Print the first line of the records below and every line after it, up to and including the line with "Screen dimensions: 1440x810". Print nothing else.

Stored data
......

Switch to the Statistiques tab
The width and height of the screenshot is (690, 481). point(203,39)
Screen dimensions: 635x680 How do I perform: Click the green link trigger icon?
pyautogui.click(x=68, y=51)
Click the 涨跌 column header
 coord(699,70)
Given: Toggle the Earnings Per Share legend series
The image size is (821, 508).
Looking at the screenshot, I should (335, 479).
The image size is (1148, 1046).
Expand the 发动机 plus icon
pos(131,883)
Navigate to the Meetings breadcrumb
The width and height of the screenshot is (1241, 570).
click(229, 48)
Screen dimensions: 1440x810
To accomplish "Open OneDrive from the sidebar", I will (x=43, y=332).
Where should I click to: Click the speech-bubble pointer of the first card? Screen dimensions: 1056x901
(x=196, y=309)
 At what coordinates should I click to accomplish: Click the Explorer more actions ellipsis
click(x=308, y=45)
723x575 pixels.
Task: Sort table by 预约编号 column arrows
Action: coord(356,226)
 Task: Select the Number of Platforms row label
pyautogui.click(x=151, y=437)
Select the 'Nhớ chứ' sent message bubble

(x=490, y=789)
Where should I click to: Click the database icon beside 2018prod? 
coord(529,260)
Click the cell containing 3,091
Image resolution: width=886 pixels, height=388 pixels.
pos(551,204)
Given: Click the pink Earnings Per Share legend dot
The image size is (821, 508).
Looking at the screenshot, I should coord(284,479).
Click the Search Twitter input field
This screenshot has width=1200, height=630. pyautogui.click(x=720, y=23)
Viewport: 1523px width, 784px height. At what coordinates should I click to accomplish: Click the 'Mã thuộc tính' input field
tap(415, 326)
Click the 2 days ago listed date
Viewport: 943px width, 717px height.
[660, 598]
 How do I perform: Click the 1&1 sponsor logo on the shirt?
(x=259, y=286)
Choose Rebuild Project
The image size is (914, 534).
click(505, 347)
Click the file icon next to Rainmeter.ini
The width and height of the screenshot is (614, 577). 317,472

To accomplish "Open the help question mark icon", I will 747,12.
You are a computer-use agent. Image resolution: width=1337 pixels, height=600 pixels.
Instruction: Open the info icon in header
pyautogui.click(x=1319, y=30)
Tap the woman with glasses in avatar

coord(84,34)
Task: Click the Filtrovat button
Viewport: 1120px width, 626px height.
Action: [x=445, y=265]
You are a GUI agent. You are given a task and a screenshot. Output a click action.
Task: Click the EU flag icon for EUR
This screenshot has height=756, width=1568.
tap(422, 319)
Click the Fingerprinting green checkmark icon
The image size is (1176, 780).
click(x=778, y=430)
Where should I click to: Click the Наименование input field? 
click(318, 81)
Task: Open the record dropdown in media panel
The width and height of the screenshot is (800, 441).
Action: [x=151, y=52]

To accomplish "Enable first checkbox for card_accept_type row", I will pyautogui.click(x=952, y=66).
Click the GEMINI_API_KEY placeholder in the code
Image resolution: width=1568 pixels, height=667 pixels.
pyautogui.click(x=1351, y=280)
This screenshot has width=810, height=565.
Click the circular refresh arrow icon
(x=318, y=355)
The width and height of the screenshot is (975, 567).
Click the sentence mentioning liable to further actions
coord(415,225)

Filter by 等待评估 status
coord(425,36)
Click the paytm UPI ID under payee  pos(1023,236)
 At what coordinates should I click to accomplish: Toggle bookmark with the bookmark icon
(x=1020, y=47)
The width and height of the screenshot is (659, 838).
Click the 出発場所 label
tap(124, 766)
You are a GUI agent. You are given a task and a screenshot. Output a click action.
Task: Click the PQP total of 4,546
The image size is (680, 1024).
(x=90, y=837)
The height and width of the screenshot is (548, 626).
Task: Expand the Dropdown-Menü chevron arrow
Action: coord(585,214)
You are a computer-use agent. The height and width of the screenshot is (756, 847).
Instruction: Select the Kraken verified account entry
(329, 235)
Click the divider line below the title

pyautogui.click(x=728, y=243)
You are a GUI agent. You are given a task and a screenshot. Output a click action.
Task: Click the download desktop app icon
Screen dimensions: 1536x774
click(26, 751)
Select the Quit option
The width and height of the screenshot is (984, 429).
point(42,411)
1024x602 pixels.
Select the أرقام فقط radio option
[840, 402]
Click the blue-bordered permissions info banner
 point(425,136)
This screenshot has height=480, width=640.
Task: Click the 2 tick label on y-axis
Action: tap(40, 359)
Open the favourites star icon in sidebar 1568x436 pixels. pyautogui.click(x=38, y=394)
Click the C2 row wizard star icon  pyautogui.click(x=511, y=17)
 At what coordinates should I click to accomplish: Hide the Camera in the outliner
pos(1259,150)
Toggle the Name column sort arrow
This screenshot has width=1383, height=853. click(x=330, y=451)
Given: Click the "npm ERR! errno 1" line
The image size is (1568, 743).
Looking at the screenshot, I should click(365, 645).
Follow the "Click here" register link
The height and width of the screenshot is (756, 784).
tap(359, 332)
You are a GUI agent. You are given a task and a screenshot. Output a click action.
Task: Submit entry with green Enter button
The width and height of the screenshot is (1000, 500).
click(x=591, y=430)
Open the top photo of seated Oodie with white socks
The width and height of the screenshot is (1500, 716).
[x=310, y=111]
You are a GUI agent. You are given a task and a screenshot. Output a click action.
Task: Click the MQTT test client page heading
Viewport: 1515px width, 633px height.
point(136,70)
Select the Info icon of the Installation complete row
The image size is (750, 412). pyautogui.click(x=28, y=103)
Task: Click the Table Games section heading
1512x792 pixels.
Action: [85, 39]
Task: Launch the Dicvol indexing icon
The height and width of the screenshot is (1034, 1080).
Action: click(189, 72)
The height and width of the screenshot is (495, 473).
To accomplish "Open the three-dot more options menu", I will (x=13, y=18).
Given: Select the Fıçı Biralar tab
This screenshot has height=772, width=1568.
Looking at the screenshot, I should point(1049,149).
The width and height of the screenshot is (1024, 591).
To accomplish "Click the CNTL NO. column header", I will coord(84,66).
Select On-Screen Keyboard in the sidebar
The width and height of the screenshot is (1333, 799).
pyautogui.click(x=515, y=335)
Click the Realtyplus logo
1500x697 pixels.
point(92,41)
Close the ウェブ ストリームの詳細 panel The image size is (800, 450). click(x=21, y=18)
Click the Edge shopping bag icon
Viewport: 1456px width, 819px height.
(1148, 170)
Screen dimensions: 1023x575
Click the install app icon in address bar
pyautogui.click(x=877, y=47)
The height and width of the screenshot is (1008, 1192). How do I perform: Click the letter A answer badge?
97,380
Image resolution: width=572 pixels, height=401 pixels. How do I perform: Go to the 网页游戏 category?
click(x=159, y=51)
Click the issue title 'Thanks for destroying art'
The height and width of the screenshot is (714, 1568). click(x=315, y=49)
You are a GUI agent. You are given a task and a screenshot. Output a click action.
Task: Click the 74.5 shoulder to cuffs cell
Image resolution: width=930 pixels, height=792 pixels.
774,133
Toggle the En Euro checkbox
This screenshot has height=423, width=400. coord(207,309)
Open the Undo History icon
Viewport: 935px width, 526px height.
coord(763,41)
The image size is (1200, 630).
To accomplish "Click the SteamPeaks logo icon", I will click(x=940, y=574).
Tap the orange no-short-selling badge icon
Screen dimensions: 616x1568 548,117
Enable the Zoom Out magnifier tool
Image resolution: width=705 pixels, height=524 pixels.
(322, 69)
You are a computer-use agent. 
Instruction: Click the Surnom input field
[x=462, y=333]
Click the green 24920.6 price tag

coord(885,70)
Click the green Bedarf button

......

_REPLY TO THE EXERCISE_
Switch to the Statistiques tab
The width and height of the screenshot is (690, 481). point(203,39)
Screen dimensions: 635x680 How do I perform: Click the green link trigger icon?
pyautogui.click(x=68, y=51)
Click the 涨跌 column header
 coord(699,70)
Given: Toggle the Earnings Per Share legend series
The image size is (821, 508).
Looking at the screenshot, I should (335, 479).
The image size is (1148, 1046).
Expand the 发动机 plus icon
pos(131,883)
Navigate to the Meetings breadcrumb
The width and height of the screenshot is (1241, 570).
click(229, 48)
Screen dimensions: 1440x810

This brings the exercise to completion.